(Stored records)
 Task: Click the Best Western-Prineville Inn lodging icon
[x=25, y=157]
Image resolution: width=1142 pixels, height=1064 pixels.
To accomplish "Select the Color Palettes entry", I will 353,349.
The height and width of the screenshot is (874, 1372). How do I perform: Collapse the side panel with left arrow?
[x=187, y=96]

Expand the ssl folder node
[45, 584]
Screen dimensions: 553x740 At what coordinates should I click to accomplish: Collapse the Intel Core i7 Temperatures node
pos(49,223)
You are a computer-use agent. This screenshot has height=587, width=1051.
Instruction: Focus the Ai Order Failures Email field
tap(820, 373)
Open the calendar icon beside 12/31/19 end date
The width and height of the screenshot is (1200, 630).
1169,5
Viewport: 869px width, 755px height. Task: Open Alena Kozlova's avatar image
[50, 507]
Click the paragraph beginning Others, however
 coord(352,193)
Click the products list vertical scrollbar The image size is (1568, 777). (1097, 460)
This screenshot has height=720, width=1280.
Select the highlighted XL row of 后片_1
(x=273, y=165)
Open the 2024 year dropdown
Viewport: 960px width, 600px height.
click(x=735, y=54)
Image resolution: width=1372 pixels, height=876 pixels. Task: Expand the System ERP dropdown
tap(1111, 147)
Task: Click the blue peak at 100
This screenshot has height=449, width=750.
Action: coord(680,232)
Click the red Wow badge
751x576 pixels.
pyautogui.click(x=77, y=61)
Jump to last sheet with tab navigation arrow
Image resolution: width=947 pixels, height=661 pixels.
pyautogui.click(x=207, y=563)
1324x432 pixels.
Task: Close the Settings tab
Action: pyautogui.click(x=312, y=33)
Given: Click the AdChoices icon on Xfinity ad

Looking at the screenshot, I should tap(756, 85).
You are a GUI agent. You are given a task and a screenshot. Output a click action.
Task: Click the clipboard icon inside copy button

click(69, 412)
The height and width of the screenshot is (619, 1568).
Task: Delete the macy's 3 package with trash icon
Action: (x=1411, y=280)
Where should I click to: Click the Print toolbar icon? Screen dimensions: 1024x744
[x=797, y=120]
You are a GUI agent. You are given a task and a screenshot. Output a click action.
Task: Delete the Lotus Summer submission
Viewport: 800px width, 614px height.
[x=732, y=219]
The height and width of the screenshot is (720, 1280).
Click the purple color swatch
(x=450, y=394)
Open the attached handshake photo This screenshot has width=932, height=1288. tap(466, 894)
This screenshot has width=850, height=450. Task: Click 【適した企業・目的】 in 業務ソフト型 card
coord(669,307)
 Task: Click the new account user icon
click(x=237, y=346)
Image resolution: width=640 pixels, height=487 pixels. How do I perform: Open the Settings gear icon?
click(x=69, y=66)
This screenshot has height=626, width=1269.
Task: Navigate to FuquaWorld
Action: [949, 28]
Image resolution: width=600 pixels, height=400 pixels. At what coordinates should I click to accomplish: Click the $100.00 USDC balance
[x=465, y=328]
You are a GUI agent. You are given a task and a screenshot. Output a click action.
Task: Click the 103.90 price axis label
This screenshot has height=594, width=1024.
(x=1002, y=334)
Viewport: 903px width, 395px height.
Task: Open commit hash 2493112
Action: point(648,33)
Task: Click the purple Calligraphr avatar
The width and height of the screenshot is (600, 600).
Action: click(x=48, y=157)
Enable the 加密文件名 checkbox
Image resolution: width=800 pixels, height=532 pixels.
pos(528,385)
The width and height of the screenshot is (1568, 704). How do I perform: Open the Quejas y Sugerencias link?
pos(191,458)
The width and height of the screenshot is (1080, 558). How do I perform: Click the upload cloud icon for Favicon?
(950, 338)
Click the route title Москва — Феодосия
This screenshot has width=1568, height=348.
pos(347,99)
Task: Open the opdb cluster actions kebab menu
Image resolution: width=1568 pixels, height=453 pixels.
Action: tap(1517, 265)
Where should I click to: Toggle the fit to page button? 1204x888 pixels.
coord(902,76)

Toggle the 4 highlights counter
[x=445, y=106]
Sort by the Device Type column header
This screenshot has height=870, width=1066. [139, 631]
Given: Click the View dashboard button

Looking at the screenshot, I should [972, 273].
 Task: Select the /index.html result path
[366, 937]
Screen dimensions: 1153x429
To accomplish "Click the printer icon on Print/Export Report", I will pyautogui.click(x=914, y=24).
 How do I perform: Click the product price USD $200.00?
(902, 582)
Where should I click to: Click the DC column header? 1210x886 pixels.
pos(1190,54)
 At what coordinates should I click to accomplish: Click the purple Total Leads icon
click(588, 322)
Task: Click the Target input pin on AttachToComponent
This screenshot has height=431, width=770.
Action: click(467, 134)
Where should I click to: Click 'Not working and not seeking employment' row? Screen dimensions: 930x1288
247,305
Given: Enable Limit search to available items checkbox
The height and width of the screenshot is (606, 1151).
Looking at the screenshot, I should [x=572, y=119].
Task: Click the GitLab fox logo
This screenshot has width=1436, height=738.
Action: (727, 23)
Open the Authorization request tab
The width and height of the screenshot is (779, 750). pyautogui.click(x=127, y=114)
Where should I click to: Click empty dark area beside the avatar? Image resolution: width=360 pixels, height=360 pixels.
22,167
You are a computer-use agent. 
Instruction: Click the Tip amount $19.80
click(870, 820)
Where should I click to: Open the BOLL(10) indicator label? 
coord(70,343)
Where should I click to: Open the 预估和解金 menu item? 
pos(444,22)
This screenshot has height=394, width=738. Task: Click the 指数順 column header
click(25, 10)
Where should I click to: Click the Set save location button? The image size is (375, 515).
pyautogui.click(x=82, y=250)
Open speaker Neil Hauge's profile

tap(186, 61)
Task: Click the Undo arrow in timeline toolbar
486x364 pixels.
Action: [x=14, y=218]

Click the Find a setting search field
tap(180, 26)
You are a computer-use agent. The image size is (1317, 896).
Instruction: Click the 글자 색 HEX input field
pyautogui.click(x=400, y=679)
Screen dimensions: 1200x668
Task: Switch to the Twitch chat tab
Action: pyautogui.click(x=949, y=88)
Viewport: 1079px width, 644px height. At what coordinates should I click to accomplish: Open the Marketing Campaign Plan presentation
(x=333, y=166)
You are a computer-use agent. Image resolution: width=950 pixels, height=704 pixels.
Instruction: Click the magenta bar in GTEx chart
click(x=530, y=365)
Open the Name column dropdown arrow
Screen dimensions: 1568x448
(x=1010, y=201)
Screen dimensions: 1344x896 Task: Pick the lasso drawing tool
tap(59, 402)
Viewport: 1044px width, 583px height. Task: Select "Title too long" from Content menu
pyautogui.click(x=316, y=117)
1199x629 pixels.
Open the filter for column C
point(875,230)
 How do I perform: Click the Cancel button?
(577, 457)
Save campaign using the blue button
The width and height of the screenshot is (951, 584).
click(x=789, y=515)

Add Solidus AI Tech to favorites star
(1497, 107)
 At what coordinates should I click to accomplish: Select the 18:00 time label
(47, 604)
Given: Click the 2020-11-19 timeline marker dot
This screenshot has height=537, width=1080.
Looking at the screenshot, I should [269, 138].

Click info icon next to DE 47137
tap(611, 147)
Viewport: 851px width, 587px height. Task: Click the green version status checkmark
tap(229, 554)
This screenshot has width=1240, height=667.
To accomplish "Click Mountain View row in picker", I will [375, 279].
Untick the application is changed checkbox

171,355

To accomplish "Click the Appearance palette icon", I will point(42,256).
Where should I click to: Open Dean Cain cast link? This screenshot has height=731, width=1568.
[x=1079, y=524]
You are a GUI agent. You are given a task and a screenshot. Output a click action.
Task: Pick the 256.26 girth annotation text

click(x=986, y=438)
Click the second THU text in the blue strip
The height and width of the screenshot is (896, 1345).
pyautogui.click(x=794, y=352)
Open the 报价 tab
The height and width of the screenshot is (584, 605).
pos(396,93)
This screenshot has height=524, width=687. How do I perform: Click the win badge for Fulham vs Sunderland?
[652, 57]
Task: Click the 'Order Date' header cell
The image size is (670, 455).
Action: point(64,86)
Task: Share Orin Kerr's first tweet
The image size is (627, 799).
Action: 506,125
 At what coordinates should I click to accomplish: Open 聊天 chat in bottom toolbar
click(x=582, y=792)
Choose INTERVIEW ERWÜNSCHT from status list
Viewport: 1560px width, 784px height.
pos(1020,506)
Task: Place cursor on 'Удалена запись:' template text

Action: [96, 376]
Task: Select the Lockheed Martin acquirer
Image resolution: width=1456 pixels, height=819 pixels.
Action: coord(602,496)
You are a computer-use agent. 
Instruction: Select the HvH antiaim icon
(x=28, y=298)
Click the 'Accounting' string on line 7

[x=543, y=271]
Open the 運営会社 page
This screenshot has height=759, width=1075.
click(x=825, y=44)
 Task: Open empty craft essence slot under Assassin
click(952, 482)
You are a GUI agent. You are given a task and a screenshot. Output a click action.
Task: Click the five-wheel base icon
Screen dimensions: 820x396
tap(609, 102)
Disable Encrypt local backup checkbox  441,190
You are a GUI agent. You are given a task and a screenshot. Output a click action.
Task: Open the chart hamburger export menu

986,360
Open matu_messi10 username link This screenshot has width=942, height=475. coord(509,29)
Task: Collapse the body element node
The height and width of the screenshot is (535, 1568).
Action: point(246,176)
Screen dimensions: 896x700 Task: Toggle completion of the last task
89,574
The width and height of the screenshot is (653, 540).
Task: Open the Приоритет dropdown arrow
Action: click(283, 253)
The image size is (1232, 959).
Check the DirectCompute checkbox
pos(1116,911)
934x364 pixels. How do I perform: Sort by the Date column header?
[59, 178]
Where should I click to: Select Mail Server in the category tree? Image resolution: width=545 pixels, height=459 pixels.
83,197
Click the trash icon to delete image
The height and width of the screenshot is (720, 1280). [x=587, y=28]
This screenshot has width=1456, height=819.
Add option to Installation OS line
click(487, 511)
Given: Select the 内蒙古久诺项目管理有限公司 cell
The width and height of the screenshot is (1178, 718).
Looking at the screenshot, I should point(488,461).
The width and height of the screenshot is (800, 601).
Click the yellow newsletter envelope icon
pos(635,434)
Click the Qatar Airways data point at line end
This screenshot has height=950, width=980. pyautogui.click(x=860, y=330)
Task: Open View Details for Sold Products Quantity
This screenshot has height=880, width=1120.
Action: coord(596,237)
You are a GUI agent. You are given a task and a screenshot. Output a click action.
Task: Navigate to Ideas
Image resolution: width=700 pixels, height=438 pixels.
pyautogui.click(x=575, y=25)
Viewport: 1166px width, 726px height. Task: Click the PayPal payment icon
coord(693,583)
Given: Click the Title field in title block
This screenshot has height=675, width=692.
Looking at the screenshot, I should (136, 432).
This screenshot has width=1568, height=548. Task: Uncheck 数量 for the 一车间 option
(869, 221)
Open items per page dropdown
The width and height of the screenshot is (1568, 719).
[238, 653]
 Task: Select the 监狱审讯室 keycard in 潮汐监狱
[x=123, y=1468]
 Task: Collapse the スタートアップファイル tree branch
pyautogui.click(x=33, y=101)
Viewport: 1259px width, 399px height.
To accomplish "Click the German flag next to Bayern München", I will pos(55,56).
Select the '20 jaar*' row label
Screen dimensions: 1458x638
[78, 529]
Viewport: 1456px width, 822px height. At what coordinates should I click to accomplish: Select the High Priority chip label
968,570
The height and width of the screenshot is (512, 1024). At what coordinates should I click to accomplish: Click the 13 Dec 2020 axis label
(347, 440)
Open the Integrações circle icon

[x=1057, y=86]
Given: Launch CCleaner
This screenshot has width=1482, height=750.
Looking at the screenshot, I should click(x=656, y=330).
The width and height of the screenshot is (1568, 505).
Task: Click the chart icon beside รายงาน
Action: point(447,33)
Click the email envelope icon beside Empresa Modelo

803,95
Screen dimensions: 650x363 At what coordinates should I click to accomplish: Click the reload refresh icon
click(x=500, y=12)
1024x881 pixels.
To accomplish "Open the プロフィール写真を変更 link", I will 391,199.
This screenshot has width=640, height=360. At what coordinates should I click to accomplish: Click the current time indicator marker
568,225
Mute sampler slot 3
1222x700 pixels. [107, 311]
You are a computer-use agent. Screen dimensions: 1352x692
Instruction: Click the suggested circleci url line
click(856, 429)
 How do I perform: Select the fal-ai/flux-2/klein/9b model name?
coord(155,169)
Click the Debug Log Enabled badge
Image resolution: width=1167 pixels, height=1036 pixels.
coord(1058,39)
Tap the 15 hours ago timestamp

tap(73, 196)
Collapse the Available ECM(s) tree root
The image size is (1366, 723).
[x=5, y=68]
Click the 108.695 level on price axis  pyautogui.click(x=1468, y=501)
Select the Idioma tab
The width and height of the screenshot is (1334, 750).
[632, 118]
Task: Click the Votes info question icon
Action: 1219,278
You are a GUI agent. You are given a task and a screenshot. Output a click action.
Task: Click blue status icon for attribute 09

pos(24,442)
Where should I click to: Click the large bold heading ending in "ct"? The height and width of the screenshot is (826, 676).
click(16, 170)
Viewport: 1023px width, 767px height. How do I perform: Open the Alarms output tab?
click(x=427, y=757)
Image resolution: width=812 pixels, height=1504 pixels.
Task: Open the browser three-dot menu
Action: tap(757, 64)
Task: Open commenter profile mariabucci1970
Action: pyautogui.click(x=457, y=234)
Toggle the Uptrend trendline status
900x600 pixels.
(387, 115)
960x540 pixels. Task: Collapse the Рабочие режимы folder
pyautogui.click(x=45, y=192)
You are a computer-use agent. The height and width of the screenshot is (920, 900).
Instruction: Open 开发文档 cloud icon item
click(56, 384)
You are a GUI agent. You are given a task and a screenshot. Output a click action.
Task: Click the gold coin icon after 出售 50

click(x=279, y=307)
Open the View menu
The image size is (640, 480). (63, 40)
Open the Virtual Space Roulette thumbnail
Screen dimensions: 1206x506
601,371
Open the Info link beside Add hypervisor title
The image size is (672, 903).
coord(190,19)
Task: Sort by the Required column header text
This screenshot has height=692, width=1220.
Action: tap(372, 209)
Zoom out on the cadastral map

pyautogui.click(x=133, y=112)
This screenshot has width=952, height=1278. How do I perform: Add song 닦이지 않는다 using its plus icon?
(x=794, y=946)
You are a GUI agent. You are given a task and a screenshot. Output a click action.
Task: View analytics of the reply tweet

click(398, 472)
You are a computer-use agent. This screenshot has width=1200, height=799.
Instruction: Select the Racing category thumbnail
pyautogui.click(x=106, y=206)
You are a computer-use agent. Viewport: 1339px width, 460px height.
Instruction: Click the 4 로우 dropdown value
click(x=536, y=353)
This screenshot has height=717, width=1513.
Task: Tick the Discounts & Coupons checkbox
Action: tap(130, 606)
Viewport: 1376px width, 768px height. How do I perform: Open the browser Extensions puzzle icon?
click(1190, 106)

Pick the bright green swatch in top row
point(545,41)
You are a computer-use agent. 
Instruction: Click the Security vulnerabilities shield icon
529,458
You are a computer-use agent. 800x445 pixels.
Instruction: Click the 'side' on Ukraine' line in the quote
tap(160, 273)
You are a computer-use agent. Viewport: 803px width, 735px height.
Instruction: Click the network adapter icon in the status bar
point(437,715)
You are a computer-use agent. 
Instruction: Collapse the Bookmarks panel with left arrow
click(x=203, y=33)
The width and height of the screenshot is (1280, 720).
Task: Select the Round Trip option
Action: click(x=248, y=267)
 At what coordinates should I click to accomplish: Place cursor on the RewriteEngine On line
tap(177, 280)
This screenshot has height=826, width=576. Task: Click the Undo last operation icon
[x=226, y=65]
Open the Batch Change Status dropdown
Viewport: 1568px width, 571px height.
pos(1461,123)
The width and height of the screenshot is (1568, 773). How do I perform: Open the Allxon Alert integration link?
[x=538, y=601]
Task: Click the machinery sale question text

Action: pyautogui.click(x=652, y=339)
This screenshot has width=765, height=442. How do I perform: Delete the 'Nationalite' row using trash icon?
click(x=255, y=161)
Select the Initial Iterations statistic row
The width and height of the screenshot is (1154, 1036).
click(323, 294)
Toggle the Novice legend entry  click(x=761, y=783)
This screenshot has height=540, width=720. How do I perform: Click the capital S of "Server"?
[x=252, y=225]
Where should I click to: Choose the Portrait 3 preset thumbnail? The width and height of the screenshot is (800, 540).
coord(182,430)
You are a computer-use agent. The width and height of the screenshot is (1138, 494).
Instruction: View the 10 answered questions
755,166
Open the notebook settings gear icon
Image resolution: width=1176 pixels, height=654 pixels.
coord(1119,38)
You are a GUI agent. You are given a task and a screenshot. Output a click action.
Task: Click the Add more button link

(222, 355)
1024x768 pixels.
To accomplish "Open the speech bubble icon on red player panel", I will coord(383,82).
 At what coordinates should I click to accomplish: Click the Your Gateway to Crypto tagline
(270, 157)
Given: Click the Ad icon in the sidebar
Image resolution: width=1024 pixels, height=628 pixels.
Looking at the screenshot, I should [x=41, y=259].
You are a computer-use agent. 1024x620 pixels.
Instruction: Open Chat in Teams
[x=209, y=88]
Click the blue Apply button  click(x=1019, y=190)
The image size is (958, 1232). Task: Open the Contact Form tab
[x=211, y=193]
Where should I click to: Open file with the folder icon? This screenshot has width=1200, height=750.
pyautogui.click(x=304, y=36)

▶ [EXERCISE INSTRUCTIONS]
Copy word for word the stretch of entries above from the line that has "Task: Click the new account user icon" through the line that has "Task: Click the Target", both ends included, and nothing outside it.

▶ [ANSWER TO THE PROBLEM]
 Task: Click the new account user icon
click(x=237, y=346)
Image resolution: width=640 pixels, height=487 pixels. How do I perform: Open the Settings gear icon?
click(x=69, y=66)
This screenshot has height=626, width=1269.
Task: Navigate to FuquaWorld
Action: [949, 28]
Image resolution: width=600 pixels, height=400 pixels. At what coordinates should I click to accomplish: Click the $100.00 USDC balance
[x=465, y=328]
You are a GUI agent. You are given a task and a screenshot. Output a click action.
Task: Click the 103.90 price axis label
This screenshot has height=594, width=1024.
(x=1002, y=334)
Viewport: 903px width, 395px height.
Task: Open commit hash 2493112
Action: point(648,33)
Task: Click the purple Calligraphr avatar
The width and height of the screenshot is (600, 600).
Action: click(x=48, y=157)
Enable the 加密文件名 checkbox
Image resolution: width=800 pixels, height=532 pixels.
pos(528,385)
The width and height of the screenshot is (1568, 704). How do I perform: Open the Quejas y Sugerencias link?
pos(191,458)
The width and height of the screenshot is (1080, 558). How do I perform: Click the upload cloud icon for Favicon?
(950, 338)
Click the route title Москва — Феодосия
This screenshot has width=1568, height=348.
pos(347,99)
Task: Open the opdb cluster actions kebab menu
Image resolution: width=1568 pixels, height=453 pixels.
Action: tap(1517, 265)
Where should I click to: Toggle the fit to page button? 1204x888 pixels.
coord(902,76)

Toggle the 4 highlights counter
[x=445, y=106]
Sort by the Device Type column header
This screenshot has height=870, width=1066. [139, 631]
Given: Click the View dashboard button

Looking at the screenshot, I should [972, 273].
 Task: Select the /index.html result path
[366, 937]
Screen dimensions: 1153x429
To accomplish "Click the printer icon on Print/Export Report", I will pyautogui.click(x=914, y=24).
 How do I perform: Click the product price USD $200.00?
(902, 582)
Where should I click to: Click the DC column header? 1210x886 pixels.
pos(1190,54)
 At what coordinates should I click to accomplish: Click the purple Total Leads icon
click(588, 322)
Task: Click the Target input pin on AttachToComponent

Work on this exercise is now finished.